Sin pensar me les fui al humo. Request tiró un golpe pero no pudo evitar que mis manos le marcaran el ojo derecho. La máquina salió en su defensa empujándome contra la pared del elevador. Agarré entonces uno de los fierros de la tolva vieja, salpicado de pintura roja y le partí desde atrás la cabeza. La máquina cayó dura a las vías. Enfurecido el petiso Request me atacó con algo cortante que terminó no sé de qué manera sacándole su propio ojo izquierdo.

El petiso Request no dejaba de mirar la máquina inerte a través de la ranura del ojo sano.

-Las semillas parecen como gallinas subidas a las ráfagas del viento -repetía él por lo bajo, mientras los demás explicaban que esas fueron las palabras de la máquina apenas la prendieron.

El encargado con una seña me sugirió que cruce las vías. Para aliviar el tiempo comencé a barrer la nada del polvo amontonado sobre los cardos que crecían entre las juntas de los ladrillos.

Desde la pelea no dejaban de trabajar sobre los fieros. Hacia la tardecita, el impuntual de las once se los llevó a casi todos. Al otro día, el encargado me hizo preguntas de rutina sobre mis tareas de una lista que no terminaba mas. Lo hizo sin cruzarse de andén. Mencionó luego algo de la paga, de las condiciones y que la comida de alguna manera me iba a llegar cada día.

-No salgas de ese andén -dijo al prender la máquina, y agregó antes de irse: -Vas a estar al servicio sin relevo hasta que se nos antoje.

La tolva vieja estaba armada sobre una torre de molino y sobre los hombros de la peonada. Yo conocí el trabajo por primera vez a los quince años cuando llegué como eventual para la cosecha. A los diecisiete quedé efectivo después que mis dos hermanos mayores murieron paleando semillas contra los vagones. De a poco, esos desgastes del cuerpo se fueron espaciando con la llegada de otros chimangos y más tarde con el sinfín automático.

No sé explicar cómo se usaba la pala. Era un movimiento rítmico. A tantas paladas en el tiempo íbamos arrimando las semillas.

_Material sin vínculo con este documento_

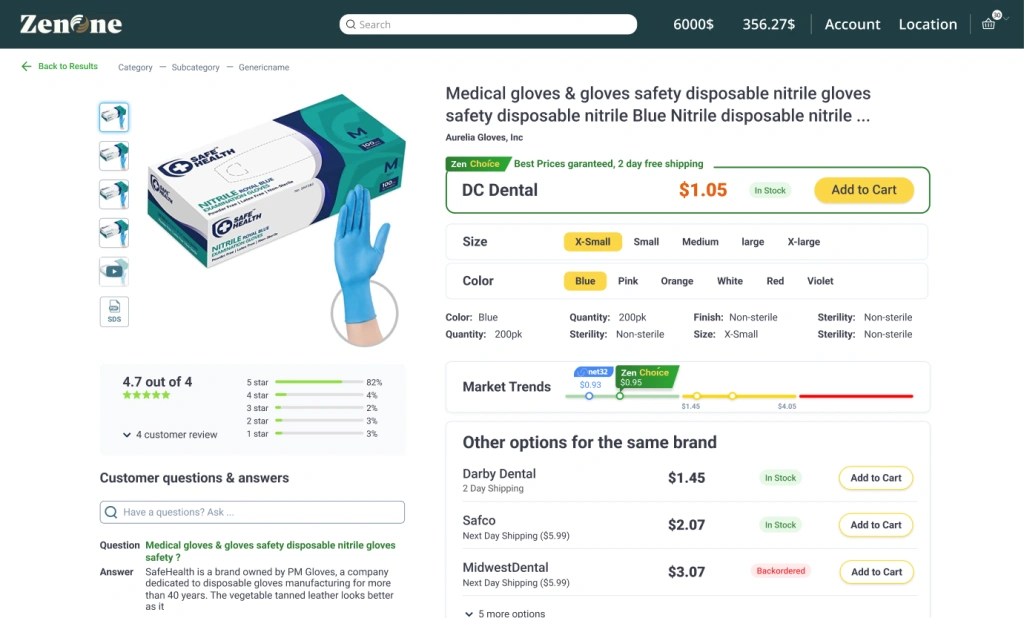Play the product video thumbnail

[114, 272]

Otras veces nos tocaba embolsar. Puedo decir que palear era el arte de hacerlo sin agotarse. La máquina, que desde la pelea está renga y tiene la cabeza achatada, me lleva acorralado peor que un patrón. Todo el tiempo me repite cada una de las tareas que debo hacer.

Mis manos envejecidas de tanto juntar el cereal, me hacen sentar silbando despacito un chamamé. La máquina entonces chilla sin parar:

-¡Gallina! 

Y de nuevo paleo contra el aire, o anudo los sisales imaginarios de las bolsas o hago que subo por la escalera hasta lo alto de la pared del elevador. Abro la puerta y me meto en el cuarto de máquinas. Miro en los paneles la humedad y los gases de los silos subterráneos. Para desengañarme de tanta irrealidad, recuerdo aquellos pescadores en las canoas sobre los brazos del Paraná.

Un tal Suárez o Juárez, según quien refería la historia, pescaba con anzuelos hechos de mandíbula de sábalos atados a unos hilos que revoleaba al clarear. Una vez, que no había sacado nada, por vergüenza u orgullo, que es lo mismo, hizo que no paraba de pescar. Más se animaban hasta la orilla para verlo y más sacaba.

Hacia el atardecer, cuando se vio cómo peleaba contra un dorado, la gente se empezó a alejar. La apuesta fue si la mentira de Suárez iba a ser: que perdió los pescados al darse vuelta la canoa o que el dorado pesaba tanto que no había lugar para todo lo demás.

Si alguien lo piensa soy como ese pescador obligado por la fama de su anzuelo. Hago nada para una máquina que, a diferencia de la gente de la orilla, no sabe entender ni tiene paciencia. Es al ñudo enseñarle. Renga y cabizbaja, seguro que me va a sobrevivir., Pero, como le muestro que se agarra la pala, no va saber juntar ni cuatro semillas.